_Prompt_
Write out the listing below character for character, though without its pictures.

_Data for processing_
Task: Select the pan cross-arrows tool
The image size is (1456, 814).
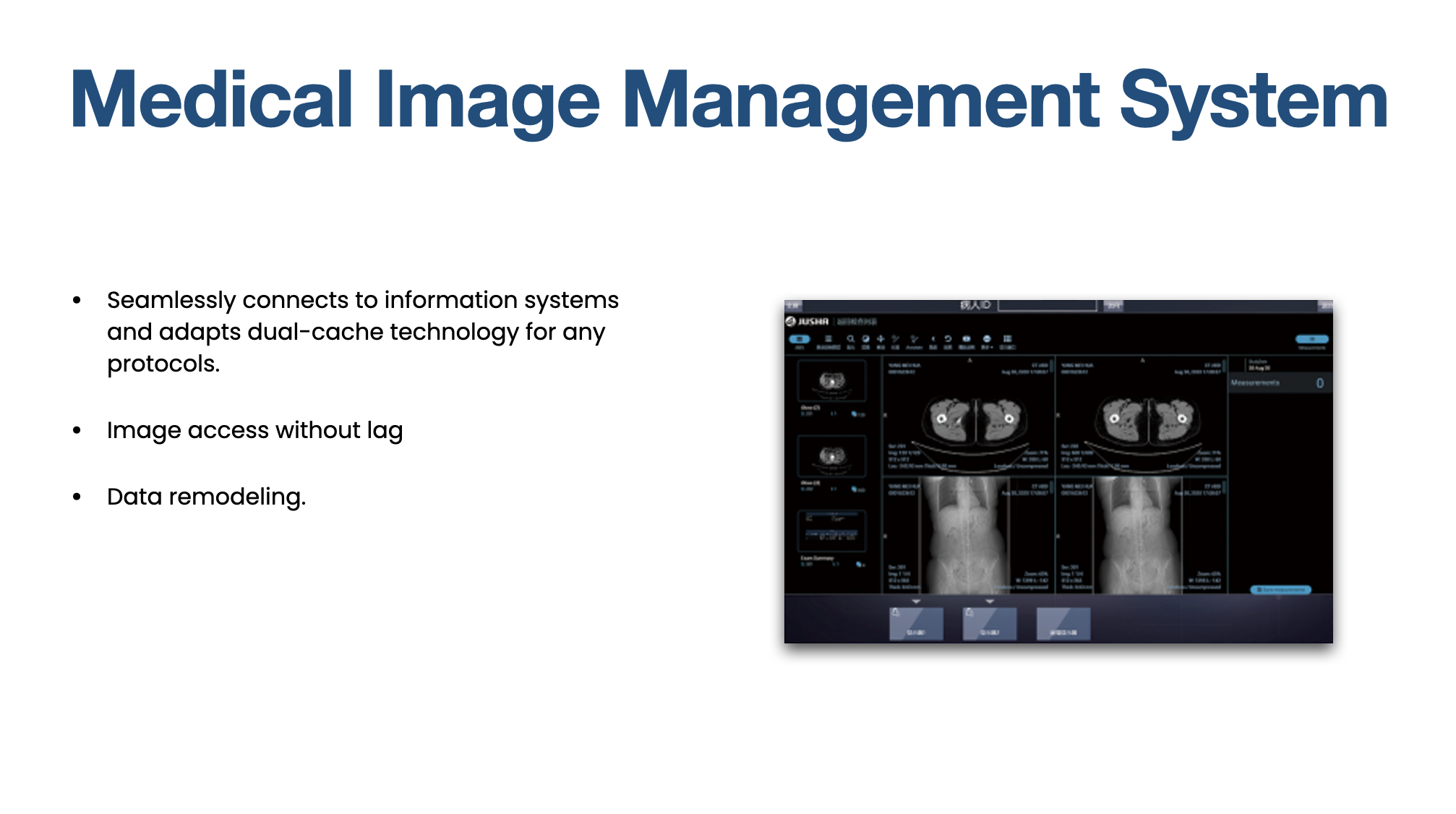Action: (881, 339)
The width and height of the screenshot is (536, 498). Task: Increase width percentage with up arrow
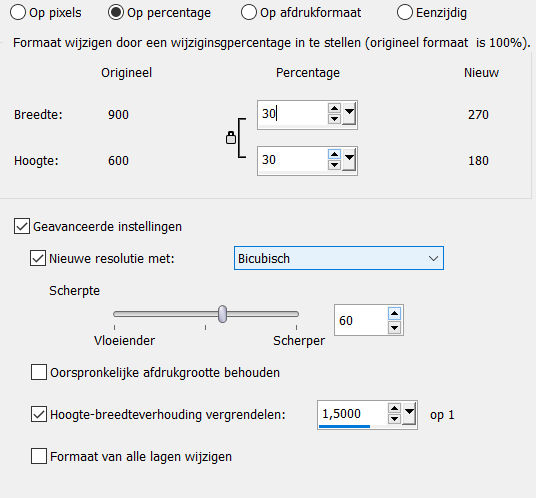pyautogui.click(x=334, y=108)
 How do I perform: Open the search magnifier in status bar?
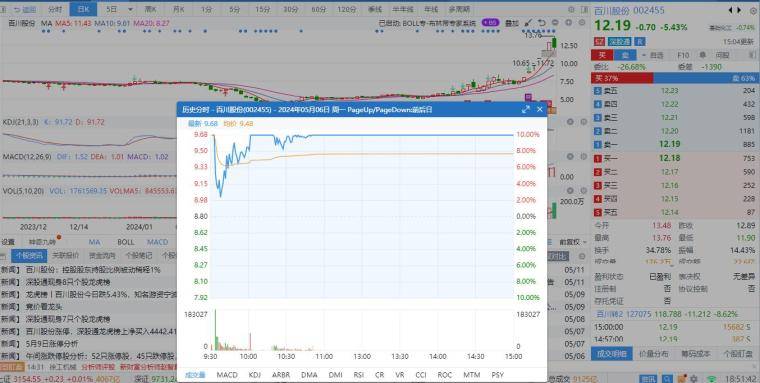tap(668, 379)
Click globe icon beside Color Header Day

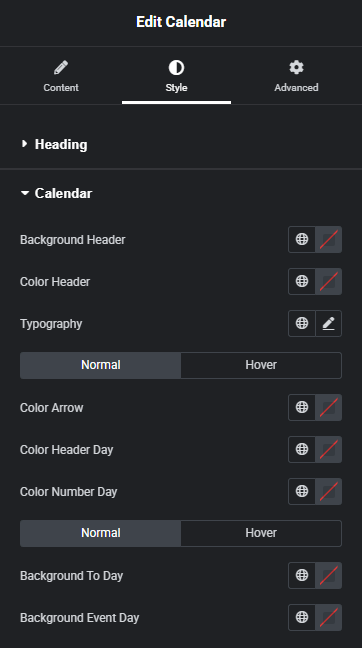click(x=302, y=449)
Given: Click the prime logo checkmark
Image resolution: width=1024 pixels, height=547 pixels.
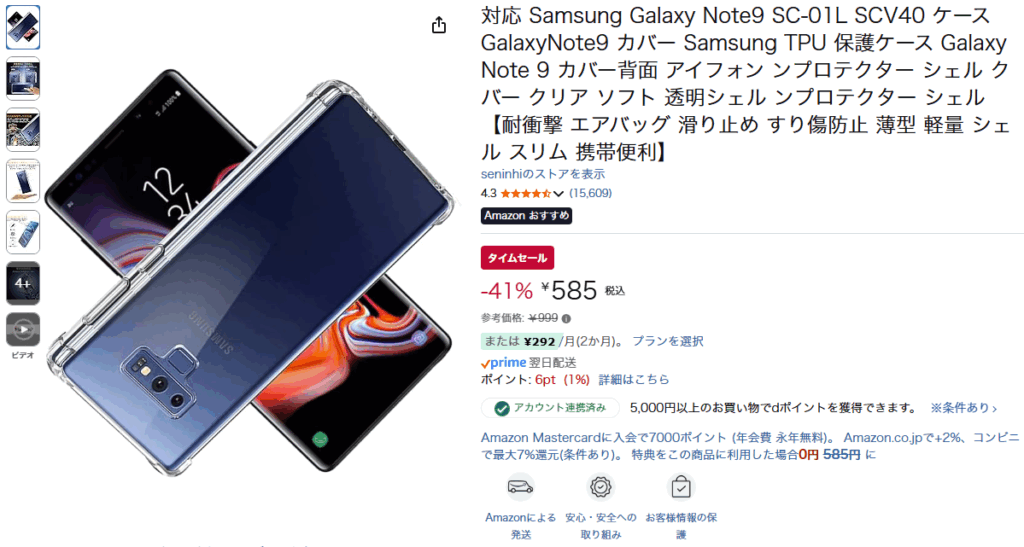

_Response area_
Task: Select the pan cross-arrows tool
The image size is (1456, 814).
Action: (881, 339)
The width and height of the screenshot is (536, 498). Task: Increase width percentage with up arrow
pyautogui.click(x=334, y=108)
 How do I perform: Open the search magnifier in status bar?
tap(668, 379)
Click globe icon beside Color Header Day

click(x=302, y=449)
Given: Click the prime logo checkmark
Image resolution: width=1024 pixels, height=547 pixels.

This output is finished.